• _Challenge_
Rewrite the records below with each "screenshot" changed to "image" and nothing else altered, leaving the pictures out.

╭─ Material for the task

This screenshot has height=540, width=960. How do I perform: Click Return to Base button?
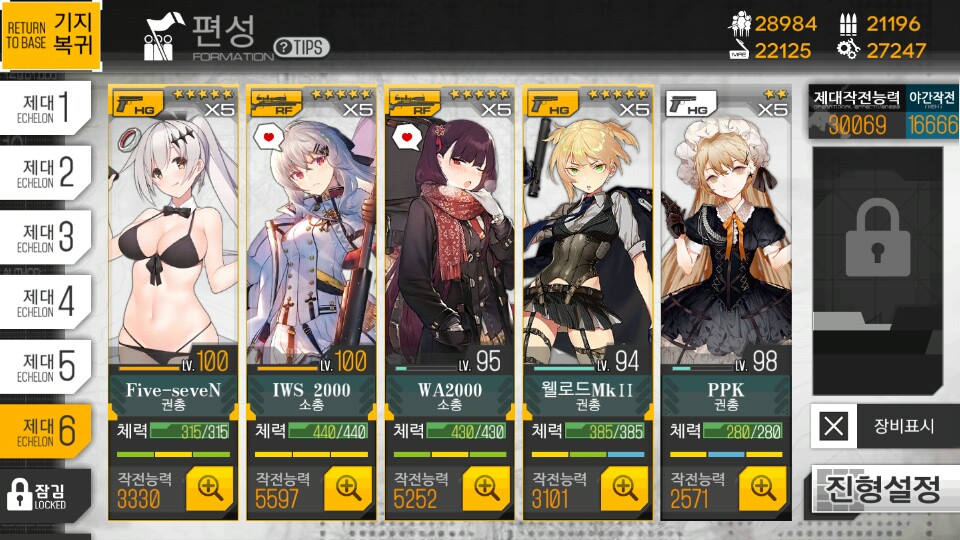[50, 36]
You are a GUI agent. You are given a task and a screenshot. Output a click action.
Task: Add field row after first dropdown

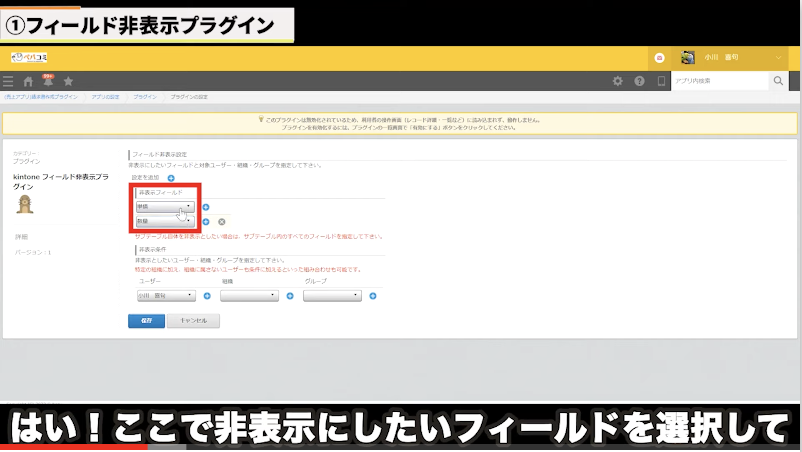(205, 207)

╰─

• _Solution_
This image has height=540, width=960. How do I perform: Click Return to Base button?
[50, 36]
You are a GUI agent. You are given a task and a image. Output a click action.
Task: Add field row after first dropdown

(205, 207)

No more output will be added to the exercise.